Public, religious, academic figures attend conference on Jewish identity hosted by Israel Democracy Institute.

JEWISH AGENCY Chairman Natan Sharansky (left) addresses the Israel Democracy Institute conference (photo credit: MARC ISRAEL SELLEM/THE JERUSALEM POST)
JEWISH AGENCY Chairman Natan Sharansky (left) addresses the Israel Democracy Institute conference
(photo credit: MARC ISRAEL SELLEM/THE JERUSALEM POST)
Chairman of the Jewish Agency for Israel Natan Sharansky said on Thursday that the State of Israel was failing to engage in dialogue with Diaspora Jewry and declared that such a situation was a serious threat to the idea of Jewish solidarity.
Sharasnky was speaking at a conference of the Israel Democracy Institute dedicated to the concept of “re-evaluating the Boundaries of Jewish Identity,” in which an array of prominent public figures, religious leaders and academics examined the issue from various angles.
“Communities can be different but if they feel like they are part of a historic process then this can be the basis of solidarity,” said Sharansky during a panel on viability of Jewish solidarity during a time of pluralism.
He pointed out that Jews around the world are fighting for Israel in many different ways, in particular against the campaign of delegitimization against the Jewish state that has taken root in recent years, but that Israel itself was not granting many of those Jews legitimacy.
In particular he referenced the bitter war over the Western Wall, noting that the progressive Jewish leaders and the representatives of Israel’s religious establishment never met face to face but instead talked through the cabinet secretary who served as a mediator.
“This lack of dialogue is very harmful and is a real threat,” said Sharansky.
“The fact that until now we have managed to preserve the solidarity of non-Orthodox Jews with Israel is due to our shared history, but it will not continue forever,” he warned.
Speaking in the same session as Sharansky, prominent American author and public intellectual Professor Michael Walzer argued that the State of Israel has failed to convey to the world the notion that it is a nation state and not a religious state, which he described as a failure of Zionism.

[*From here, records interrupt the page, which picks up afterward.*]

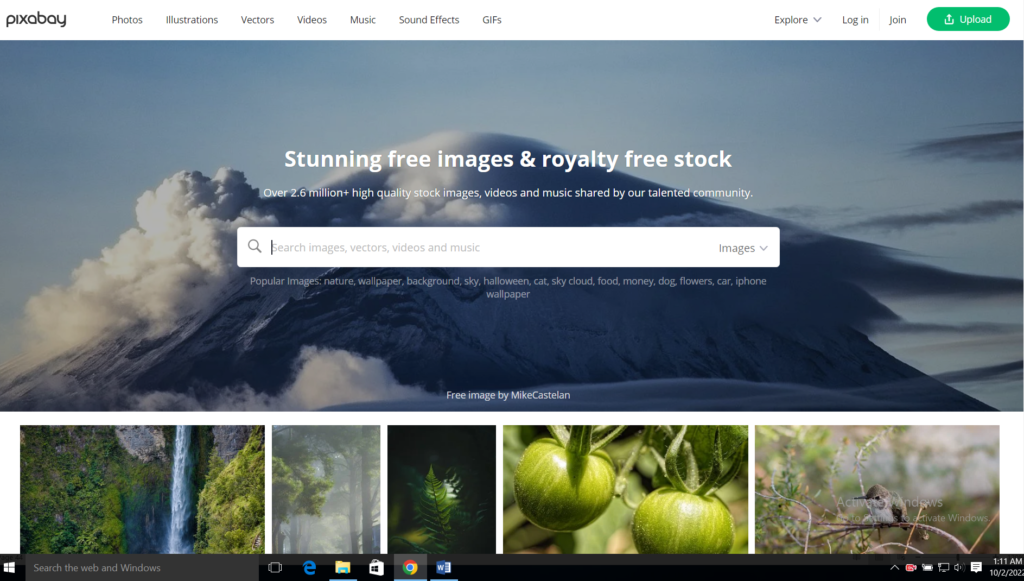Screen dimensions: 1024x581
Task: Click the Pixabay logo
Action: (x=37, y=19)
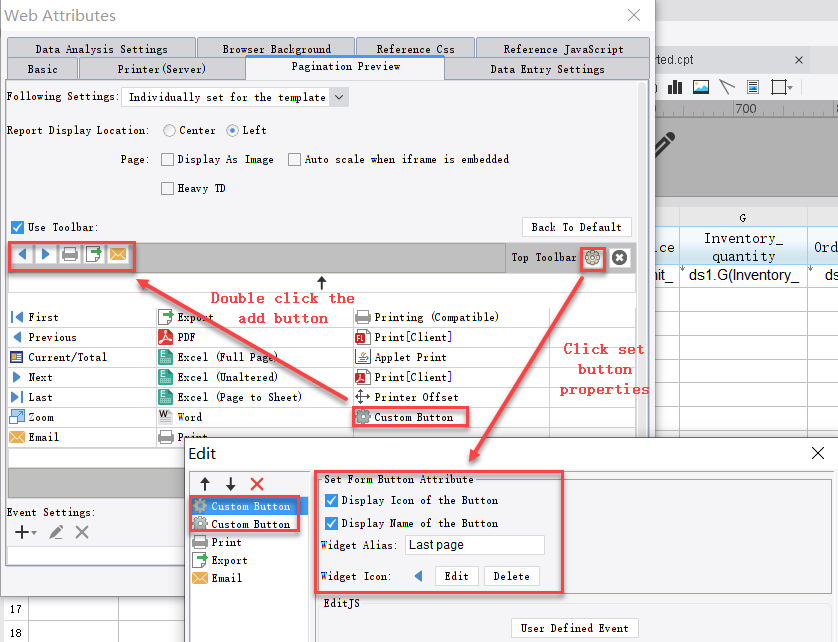Click the Back To Default button
This screenshot has height=642, width=838.
pyautogui.click(x=577, y=227)
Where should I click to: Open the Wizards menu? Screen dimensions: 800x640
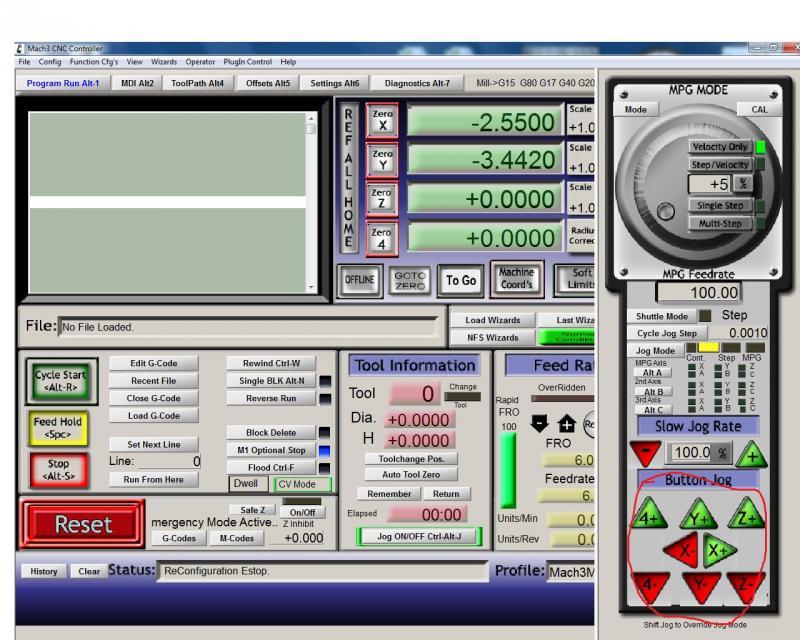point(164,62)
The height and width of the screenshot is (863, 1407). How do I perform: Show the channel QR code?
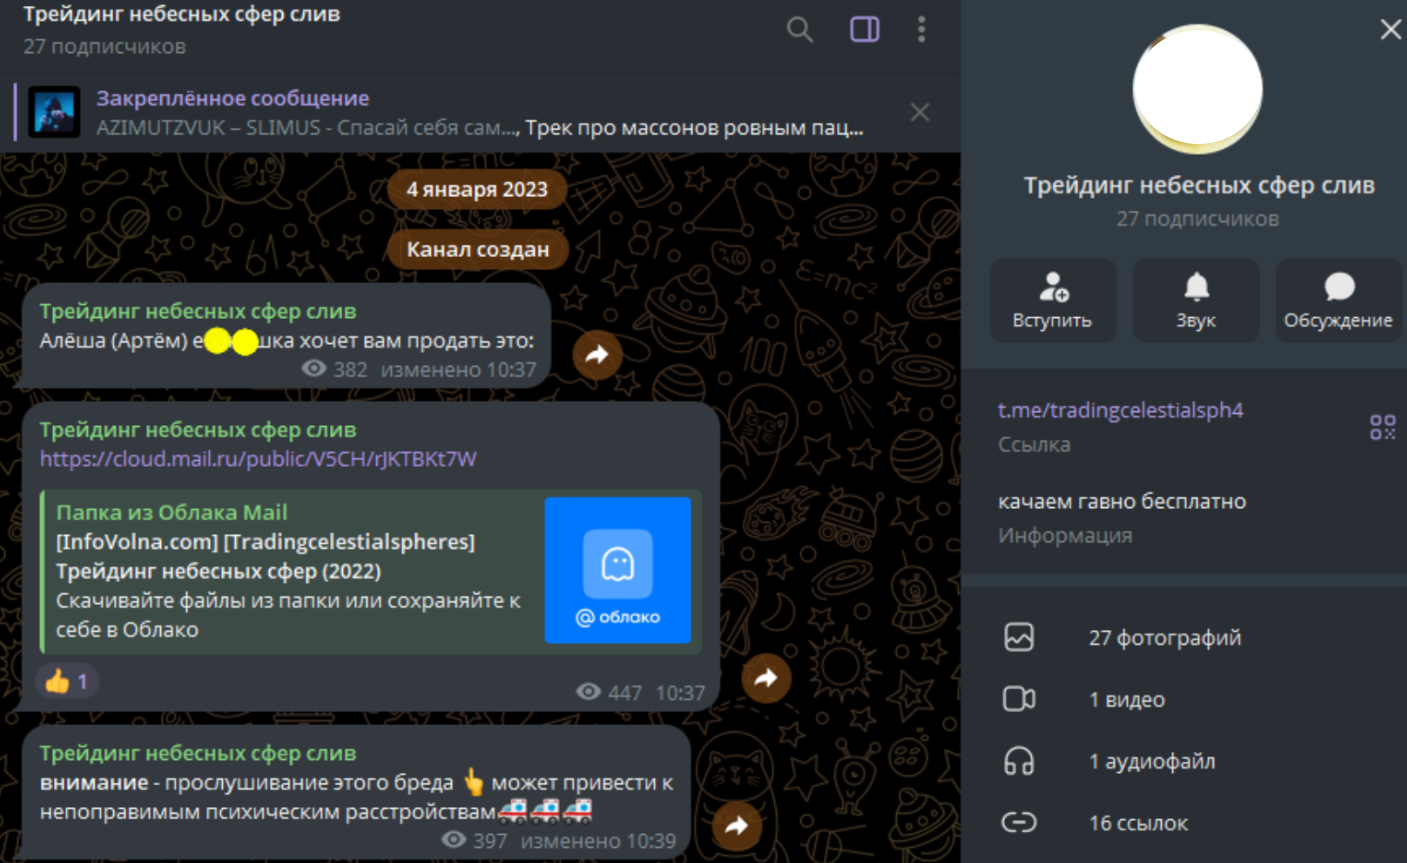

“After all, the aim of Zionism was to establish a new Jewish nation that would include minorities who identify, to a greater or lesser extent, with the Zionist enterprise,” said Walzer. “Therefore, Zionism should have created a clear separation between Israel's national identity as a Jewish state and Judaism." In an earlier session, the playwright Yehoshua Sobel argued that there is currently a global trend towards rigid group identification which he said was leading to a focus on nationalist identities and to the re-erection of barriers “which is leading to a decrease in tolerance and the culture of others,” saying such a trend was particularly noticeable in the US and France.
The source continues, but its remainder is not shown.